Reporter: Namira Daufina | Editor: Yudho Winarto
JAKARTA. Menyusul penantian pasar akan rilis data HSBC manufaktur China Juni 2015 pada Selasa (23/6) yang diduga masih bergelut dalam fase kontraksi memicu harga timah turun signifikan. Sebabnya, hingga Mei 2015 manufaktur China sudah lesu dalam tiga bulan berturut-turut.
Mengutip Bloomberg, Senin (22/6) pukul 1.19 pm Hong Kong harga timah kontrak pengiriman tiga bulan di London Metal Exchange merosot 1,13% ke level US$ 15.220 per metrik ton dibanding penutupan sebelumnya. Begitu pun dalam sepekan terakhir harga timah masih melambung 2,83%.
“Harga turun tajam karena tekanan lesunya perekonomian China,” kata Ibrahim, Analis dan Direktur PT Komoditi Ekuilibrium Berjangka. Adapun rilis HSBC Flash Manufacturing PMI China Juni 2015 diduga naik dari sebelumnya 49,2 menjadi 49,4.
Namun level manufaktur tersebut masih di bawah level 50. Jika pun Selasa (23/6) rilis data membaik sesuai prediksi, pasar tidak lagi optimis. “Butuh genjotan hasil data signifikan atau menembus level 50 untuk menggenjot harga timah,” ujar Ibrahim.
Karena tekanan harga juga datang lewat penantian pasar akan rilis data penjualan rumah AS Mei 2015 yang diduga naik menjadi 5,27 juta dari sebelumnya 5,04 juta.
Seharusnya ini positif bagi permintaan timah di pasar tapi di sisi lain positifnya rilis data properti ini akan menyebabkan index USD semakin perkasa. “Berarti juga akan mendorong naiknya tenaga kerja yang mendorong spekulasi kenaikan suku bunga The Fed akhir tahun 2015 terbuka lebar,” papar Ibrahim.
Diprediksi harga timah Selasa (23/6) sulit rebound. Banyaknya katalis negatif yang membelenggu timah membuat Ibrahim menduga harga masih akan tertekan. “Apalagi jika Yunani dan Eropa masih tidak sepakat,” tambahnya.
Pasalnya, Senin (22/6) berlangsung pertemuan Yunani dan Eropa membahas permasalahan utang Yunani. “Jika Yunani default dan keluar dari Zona Eropa maka ECB akan kehilangan 1,1 triliun euro.
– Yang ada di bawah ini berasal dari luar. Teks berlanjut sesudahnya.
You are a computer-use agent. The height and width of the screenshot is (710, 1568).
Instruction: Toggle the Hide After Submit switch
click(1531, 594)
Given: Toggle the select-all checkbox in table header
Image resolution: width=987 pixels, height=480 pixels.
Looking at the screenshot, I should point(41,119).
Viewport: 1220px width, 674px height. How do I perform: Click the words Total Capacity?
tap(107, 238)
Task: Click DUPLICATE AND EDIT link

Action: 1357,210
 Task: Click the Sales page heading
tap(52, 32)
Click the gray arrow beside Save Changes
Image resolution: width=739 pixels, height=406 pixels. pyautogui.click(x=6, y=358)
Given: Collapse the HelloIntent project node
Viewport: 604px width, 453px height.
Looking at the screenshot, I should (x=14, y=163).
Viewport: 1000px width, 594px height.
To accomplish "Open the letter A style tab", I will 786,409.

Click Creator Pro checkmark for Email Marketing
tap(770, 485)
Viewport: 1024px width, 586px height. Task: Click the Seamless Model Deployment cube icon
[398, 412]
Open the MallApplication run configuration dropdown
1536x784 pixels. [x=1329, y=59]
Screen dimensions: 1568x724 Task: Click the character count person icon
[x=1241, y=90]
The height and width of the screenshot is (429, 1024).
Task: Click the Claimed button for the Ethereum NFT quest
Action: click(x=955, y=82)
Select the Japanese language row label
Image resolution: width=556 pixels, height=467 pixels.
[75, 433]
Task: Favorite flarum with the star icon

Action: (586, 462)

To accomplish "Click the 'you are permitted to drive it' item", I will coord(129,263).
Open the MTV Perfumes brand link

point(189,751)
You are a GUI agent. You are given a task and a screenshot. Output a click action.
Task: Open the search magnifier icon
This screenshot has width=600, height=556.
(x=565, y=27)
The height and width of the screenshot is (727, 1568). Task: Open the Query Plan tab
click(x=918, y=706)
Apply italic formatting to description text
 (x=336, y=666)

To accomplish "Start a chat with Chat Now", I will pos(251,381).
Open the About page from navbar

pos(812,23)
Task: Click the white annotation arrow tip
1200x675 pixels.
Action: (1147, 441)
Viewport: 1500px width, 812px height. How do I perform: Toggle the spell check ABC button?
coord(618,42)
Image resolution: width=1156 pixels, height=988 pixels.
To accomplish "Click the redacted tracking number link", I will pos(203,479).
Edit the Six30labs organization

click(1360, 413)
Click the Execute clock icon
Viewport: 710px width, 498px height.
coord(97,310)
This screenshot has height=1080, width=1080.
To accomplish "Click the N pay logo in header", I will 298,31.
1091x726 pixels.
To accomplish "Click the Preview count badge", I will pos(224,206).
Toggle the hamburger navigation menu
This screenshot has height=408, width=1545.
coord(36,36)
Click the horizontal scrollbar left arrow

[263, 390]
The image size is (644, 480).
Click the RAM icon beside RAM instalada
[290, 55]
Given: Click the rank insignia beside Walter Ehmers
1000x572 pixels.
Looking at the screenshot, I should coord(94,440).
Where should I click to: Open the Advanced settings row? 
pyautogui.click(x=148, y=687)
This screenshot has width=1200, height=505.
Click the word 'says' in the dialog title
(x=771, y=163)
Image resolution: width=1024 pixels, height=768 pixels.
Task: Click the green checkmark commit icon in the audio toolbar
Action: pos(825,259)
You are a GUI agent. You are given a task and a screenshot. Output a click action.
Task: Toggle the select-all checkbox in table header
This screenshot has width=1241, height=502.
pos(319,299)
Efeknya ekonomi Eropa akan terseret gelombang resisi yang besar,” jelas Ibrahim.
Maka bisa dipastikan untuk beberapa waktu ke depan permintaan timah dari Eropa belum akan membaik. Sedangkan China juga masih lesu. “Artinya secara global permintaan timah memiliki masa depan yang suram dan menekan harga,” ujar Ibrahim.
Ini membuat beberapa katalis positif seakan tenggelam. Sebut saja penyusutan stok timah di LME menjadi 6.700 ton serta upaya Indonesia untuk mendongkrak harga komoditas utamanya seperti timah yang tidak berpengaruh di pasar.
“Harga Selasa (23/6) di kisaran US$ 15.200 – US$ 15.400 per metrik ton dan sepekan antara US$ 14.900 – US$ 15.400 per metrik ton,” tutup Ibrahim.